Our climbs originate in Moshi, a coffee-producing gateway town to Mount Kilimanjaro. Moshi is located at the base of the mountain to its south, at approximately 3,000 feet. Moshi is a short 25 mile drive from Kilimanjaro International Airport (airport code: JRO). If you fly into Kilimanjaro International Airport, we can arrange for transport from the airport to the hotel. Transfers are available at any time, including early morning or late evening, and take about 40 minutes.

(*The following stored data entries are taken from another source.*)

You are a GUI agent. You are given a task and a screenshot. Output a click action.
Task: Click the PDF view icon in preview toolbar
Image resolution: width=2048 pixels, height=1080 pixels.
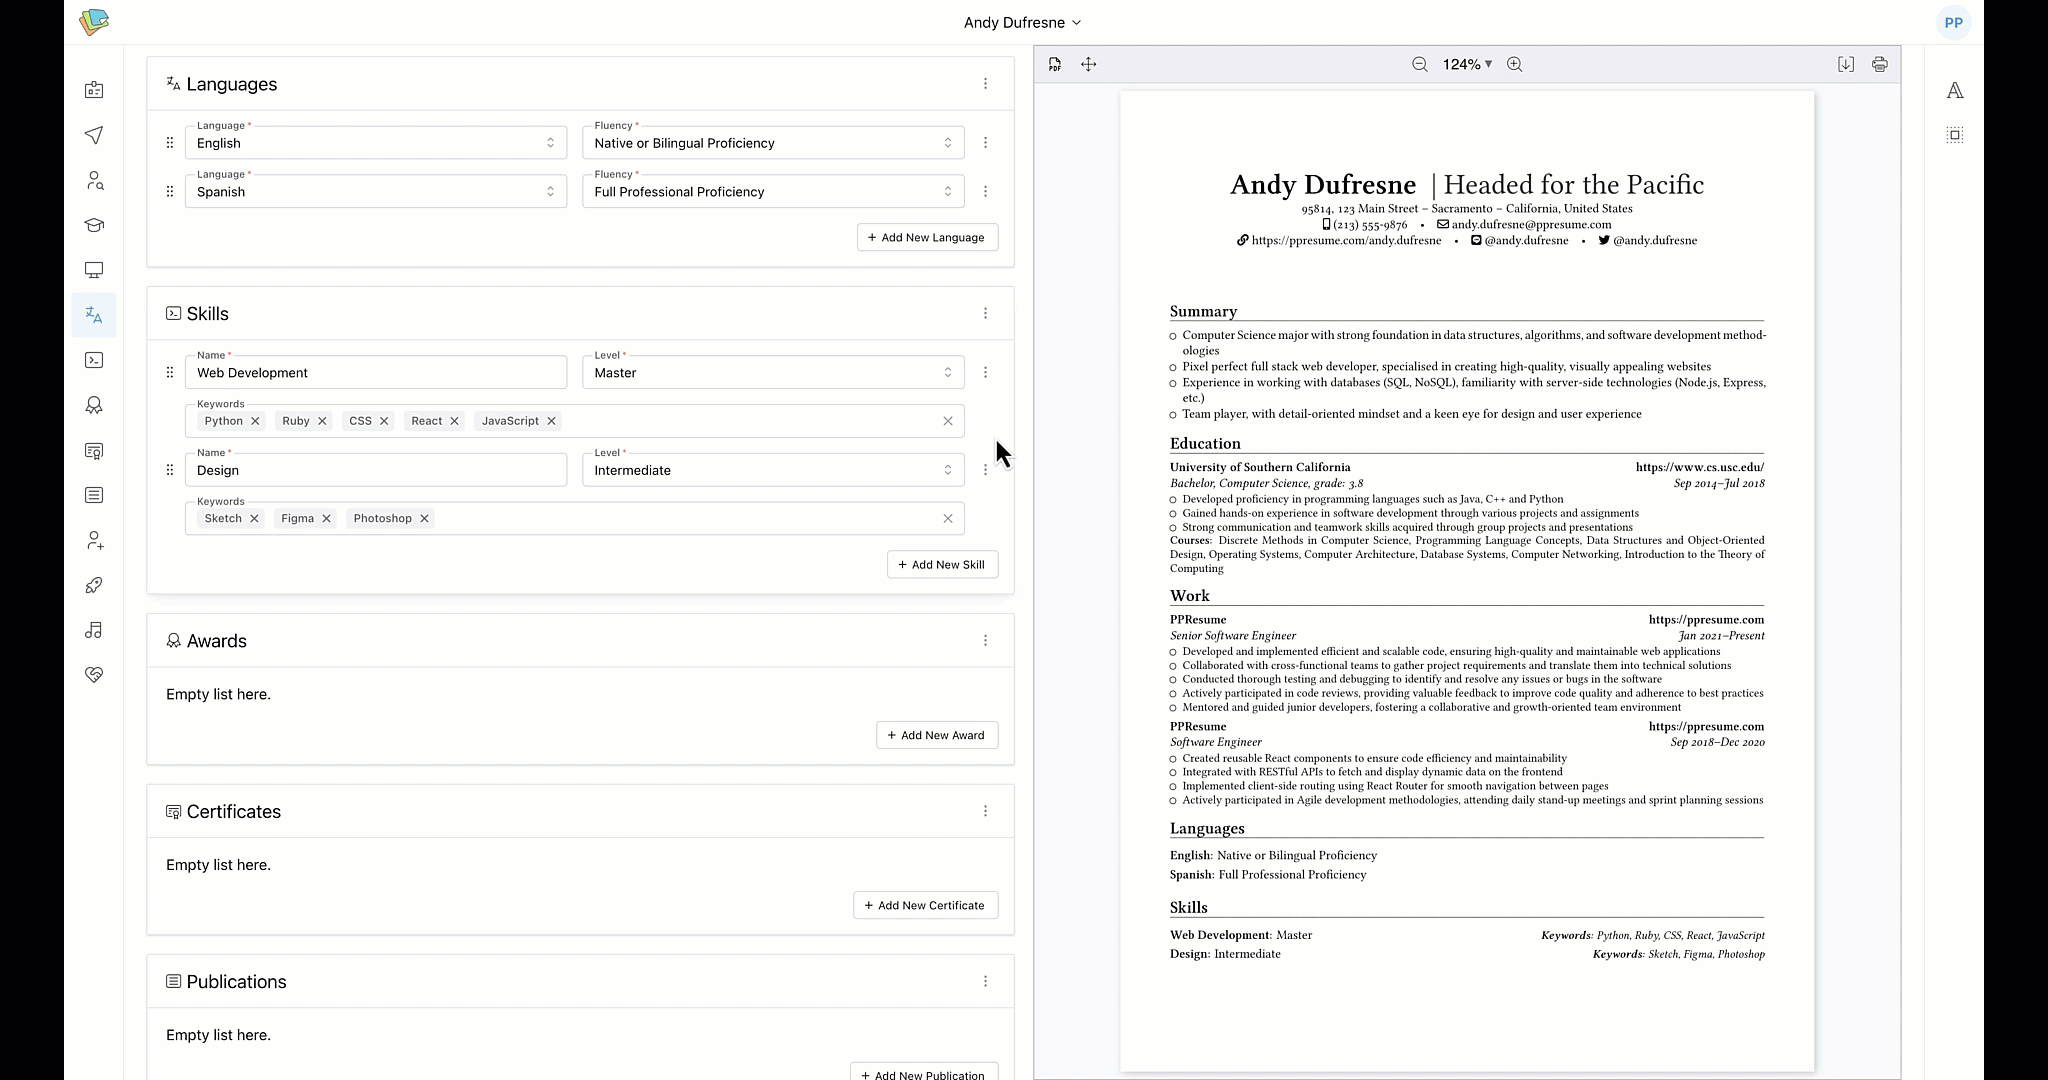1055,64
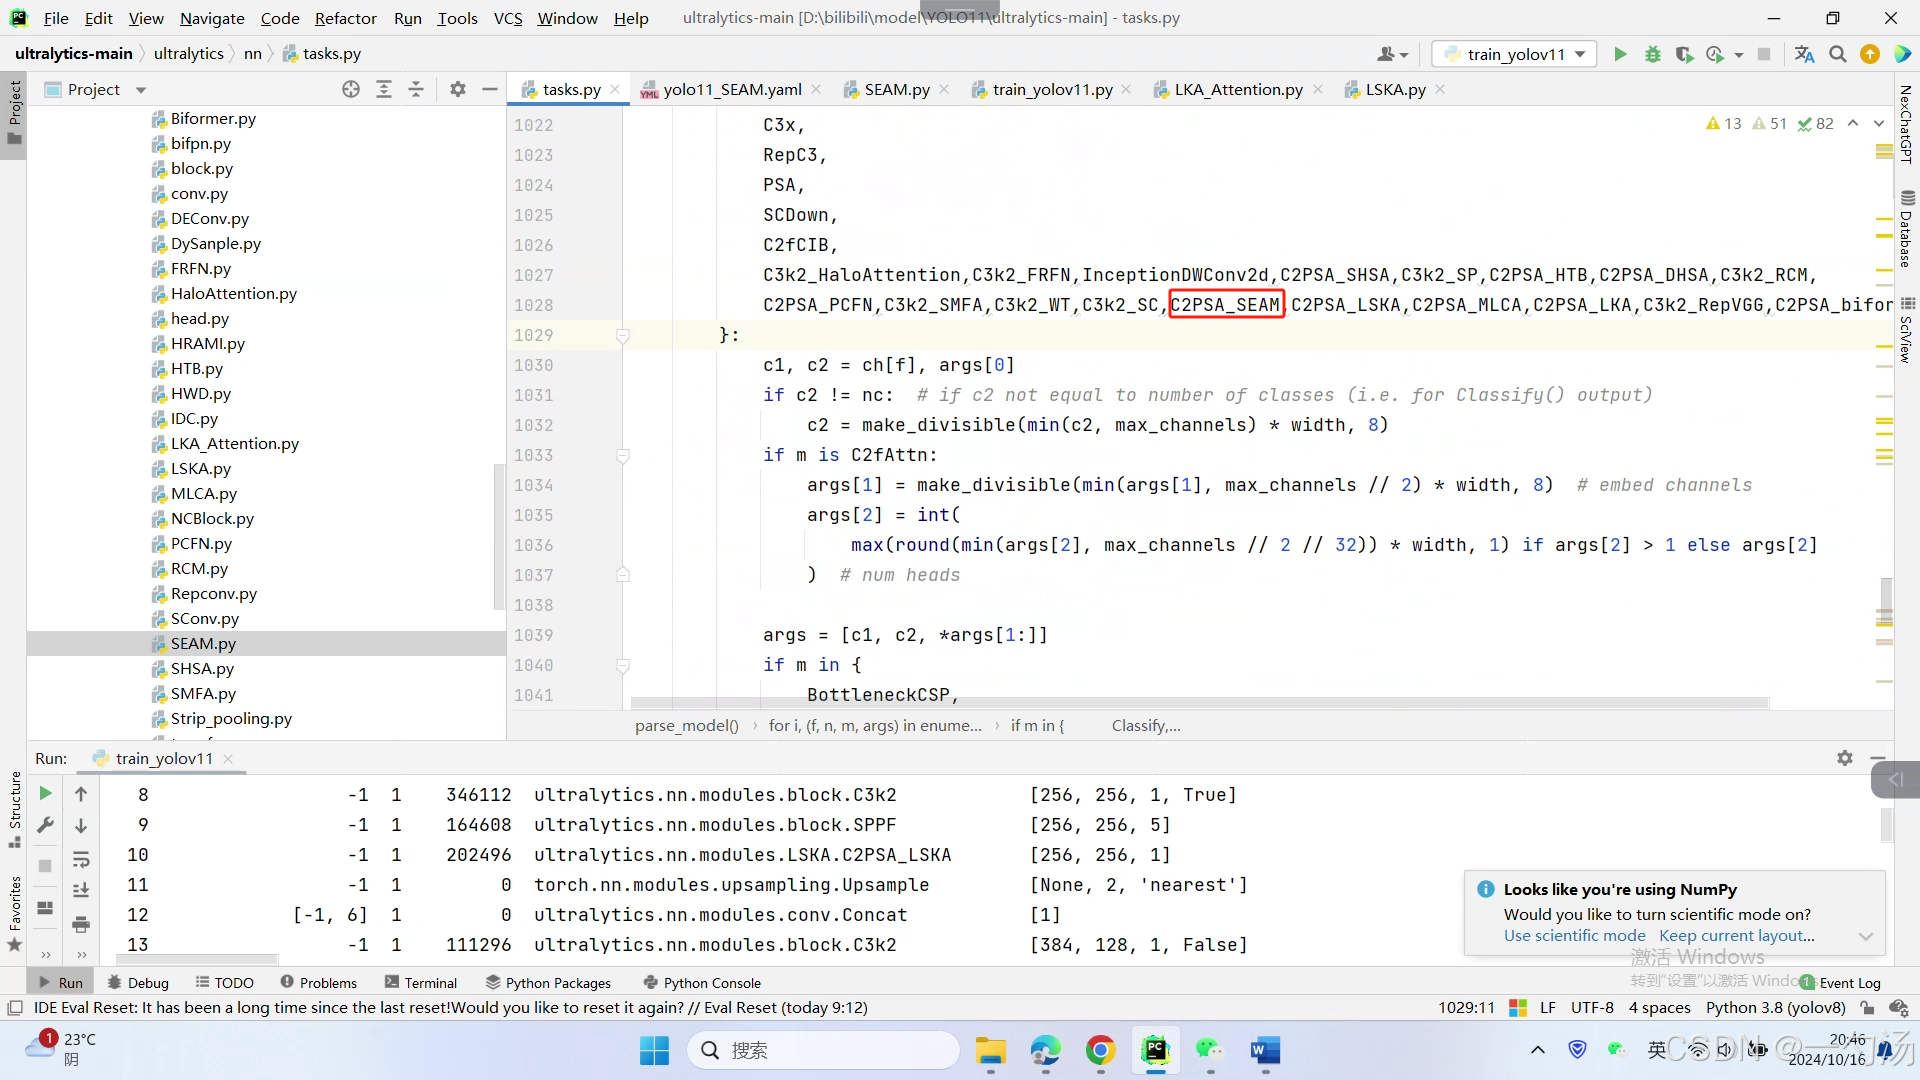Open Search Everywhere magnifier icon

click(1837, 54)
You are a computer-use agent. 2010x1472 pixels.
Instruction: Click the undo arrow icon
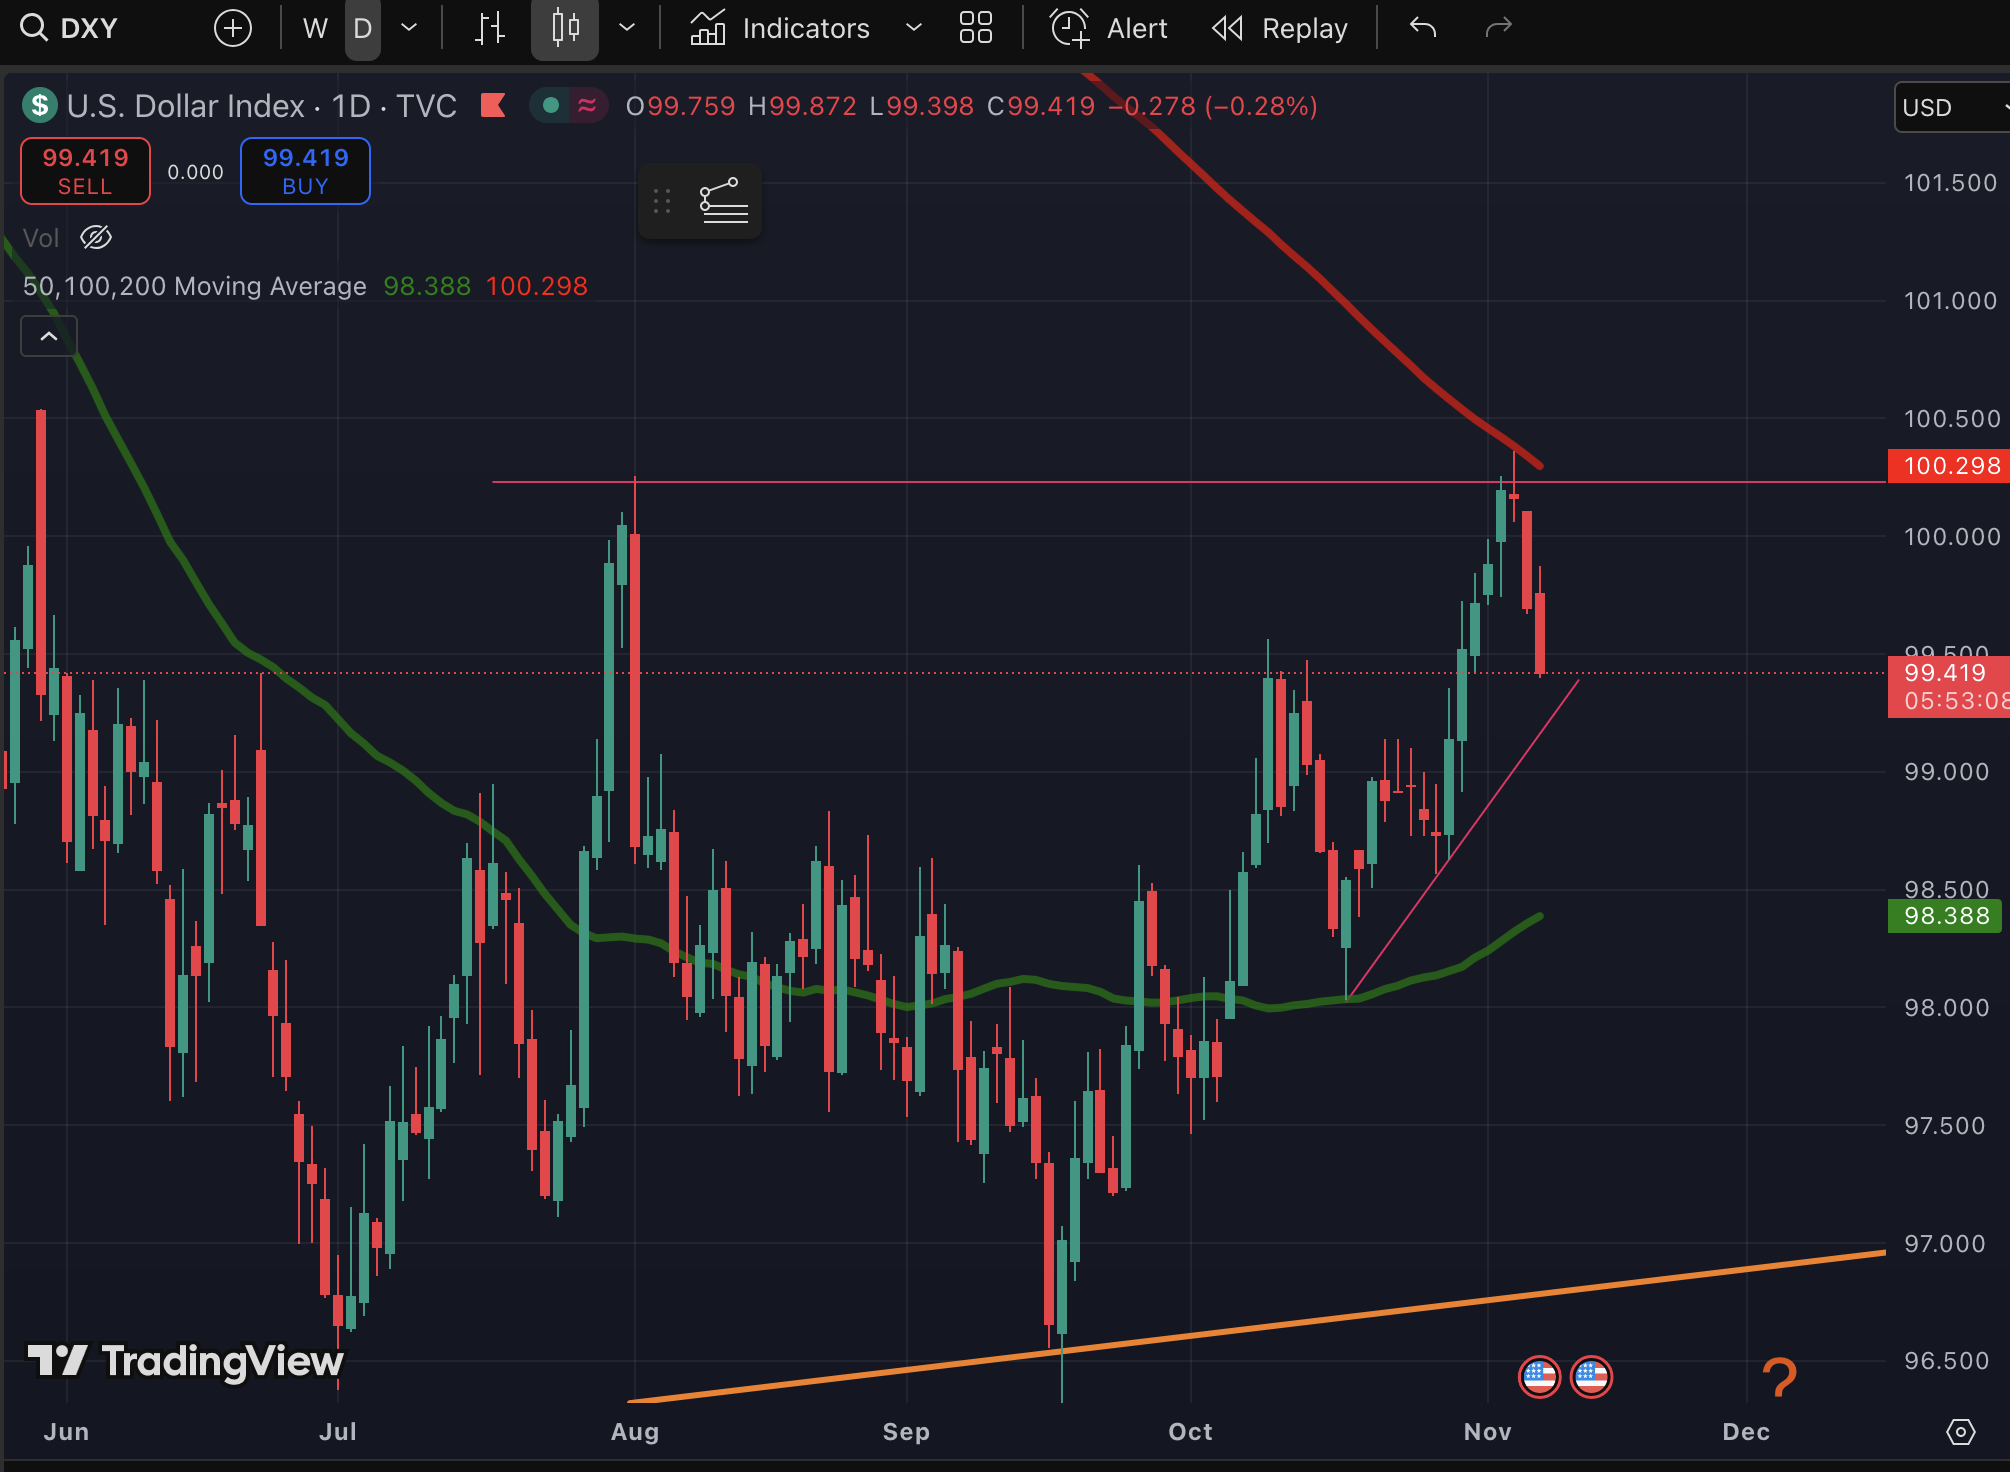point(1422,27)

KLM flies from the USA and UK to Kilimanjaro International Airport regularly. KLM flights typically arrival at Kilimanjaro International Airport in the evenings. Most people choose not to take a rest day, and will begin climbing the following morning. But it is a good idea to take a rest day to recover from a long flight, to adapt to the new environment, and to get your things ready for the trek. Flights from the USA to JRO typically range from $1,500 to $3,500, depending on the season.
Vayama is a good source for domestic Tanzanian flights if you want to extend your vacation to other parts of Tanzania or East Africa, such as Zanzibar, Kenya or Uganda.
We do not recommend flying into Jomo Kenyatta International Airport (airport code: NBO) in Nairobi, Kenya or Dar es Salaam International Airport (airport code: DAR) in Dar es Salaam, Tanzania. Although flights are cheaper than flying into Kilimanjaro International Airport, getting to Moshi from Nairobi requires an overnight stay in Nairobi, the purchase of a Kenyan visa, and a 7 to 8 hour bus ride (Riverside Shuttle) with a border crossing. Getting to Moshi from Dar es Salaam also typically requires an overnight stay and an 8 hour bus ride (Dar Express).
Arusha is about 50 miles west of Moshi. We can arrange a private vehicle for pick up and drop off in Arusha if needed. However taxis and shuttles are readily available between Moshi and Arusha. It is a 90 minute drive.